◆ **Work to be completed**
Reply only with how many lines below contain "agent".

◆ **Given records**
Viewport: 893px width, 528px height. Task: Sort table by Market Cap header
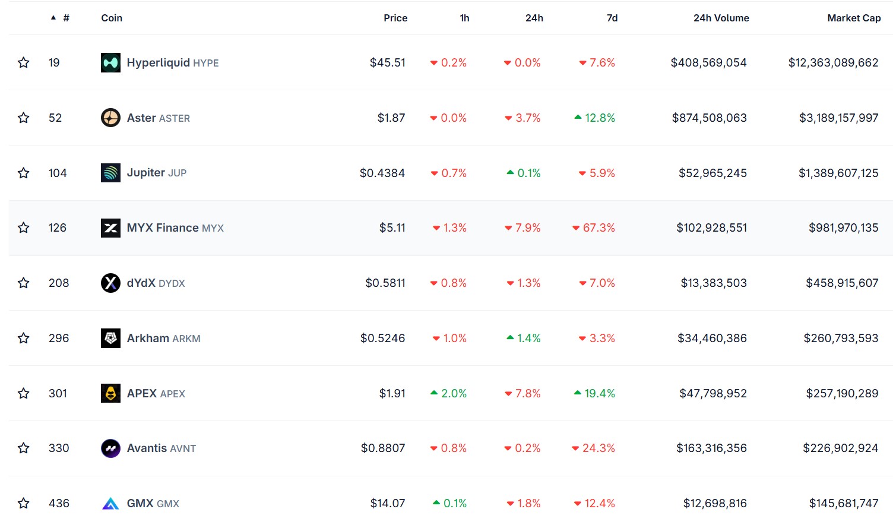pyautogui.click(x=853, y=18)
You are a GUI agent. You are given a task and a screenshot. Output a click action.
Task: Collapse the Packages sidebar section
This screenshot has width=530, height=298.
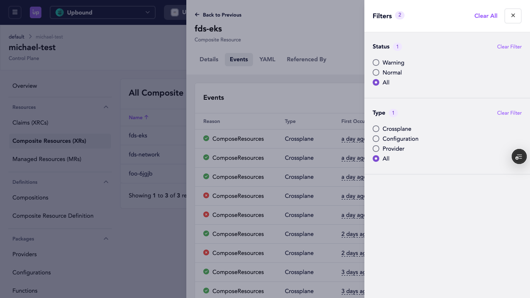pos(106,239)
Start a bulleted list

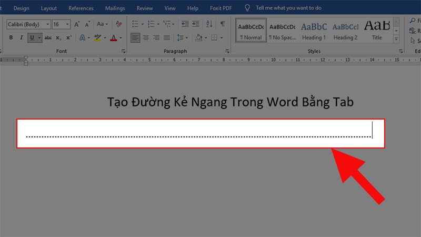(x=135, y=24)
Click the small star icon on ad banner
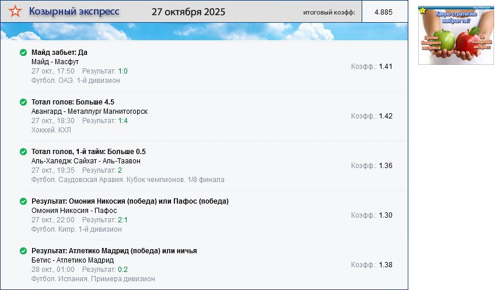The height and width of the screenshot is (290, 504). point(422,10)
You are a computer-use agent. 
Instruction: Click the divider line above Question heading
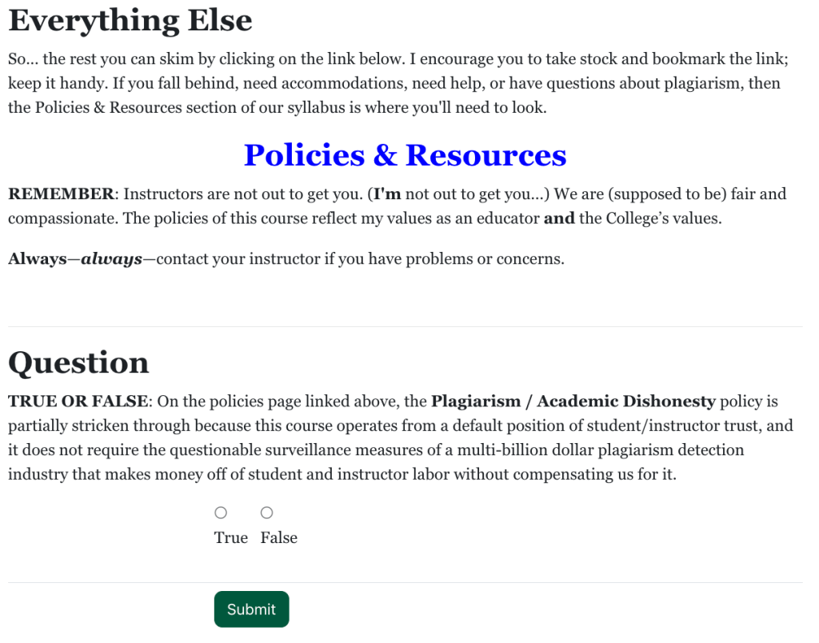pyautogui.click(x=405, y=326)
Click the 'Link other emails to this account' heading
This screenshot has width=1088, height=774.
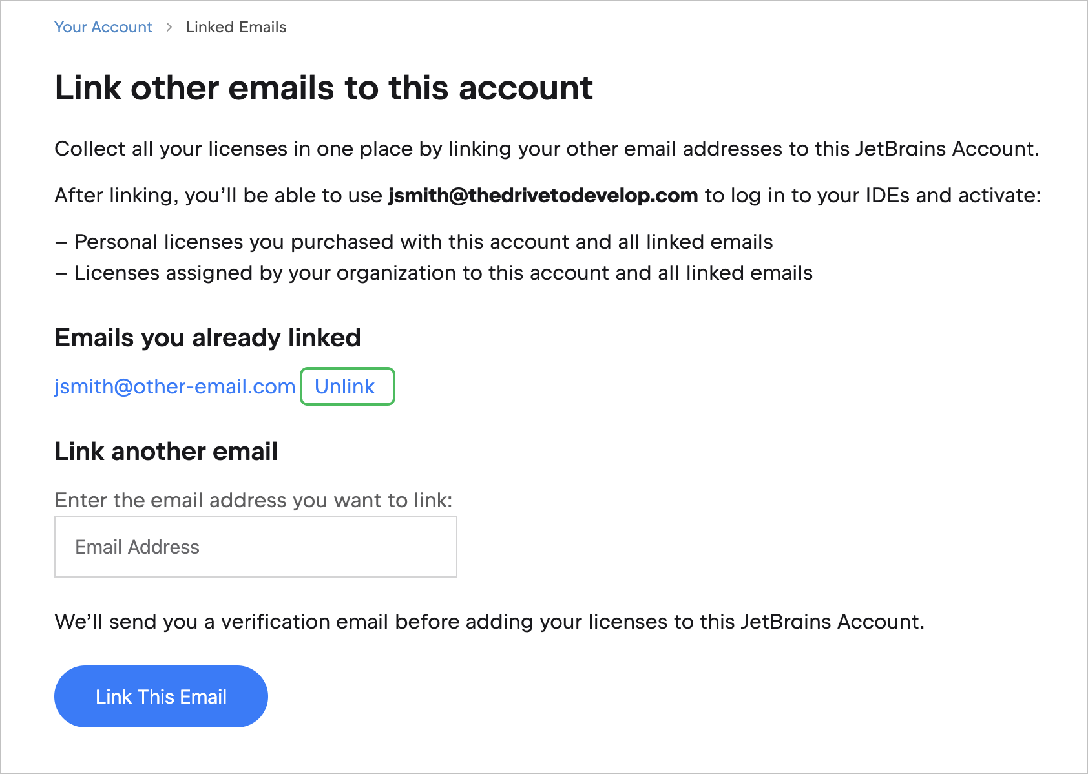click(324, 88)
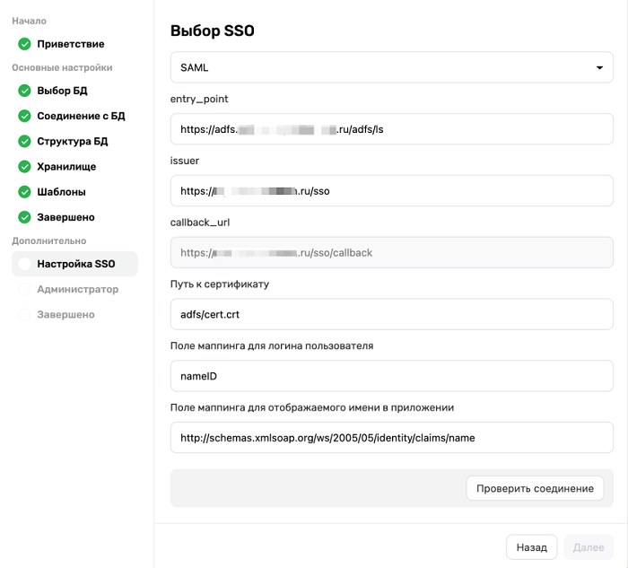Screen dimensions: 628x568
Task: Click the entry_point URL input field
Action: (x=391, y=129)
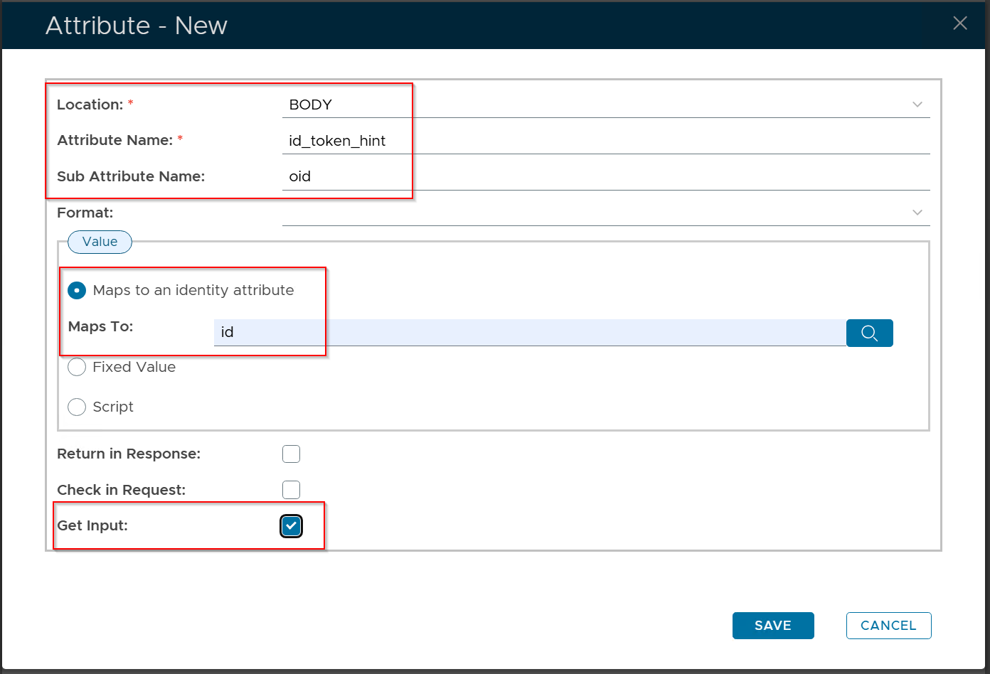This screenshot has height=674, width=990.
Task: Click the Attribute - New dialog title
Action: 137,26
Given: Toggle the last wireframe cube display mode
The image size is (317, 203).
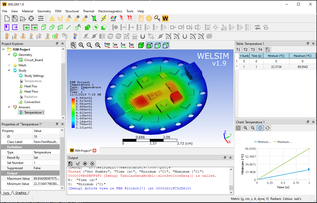Looking at the screenshot, I should pos(166,45).
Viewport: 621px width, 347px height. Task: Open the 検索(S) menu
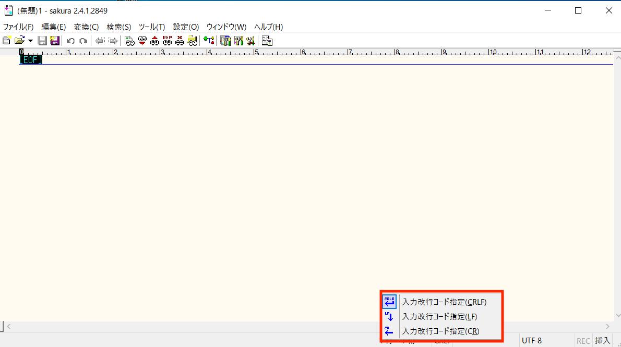click(x=119, y=27)
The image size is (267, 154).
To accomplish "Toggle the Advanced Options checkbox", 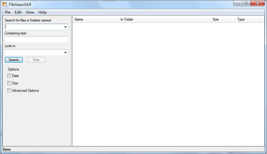I will [9, 91].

◆ **Exercise response**
2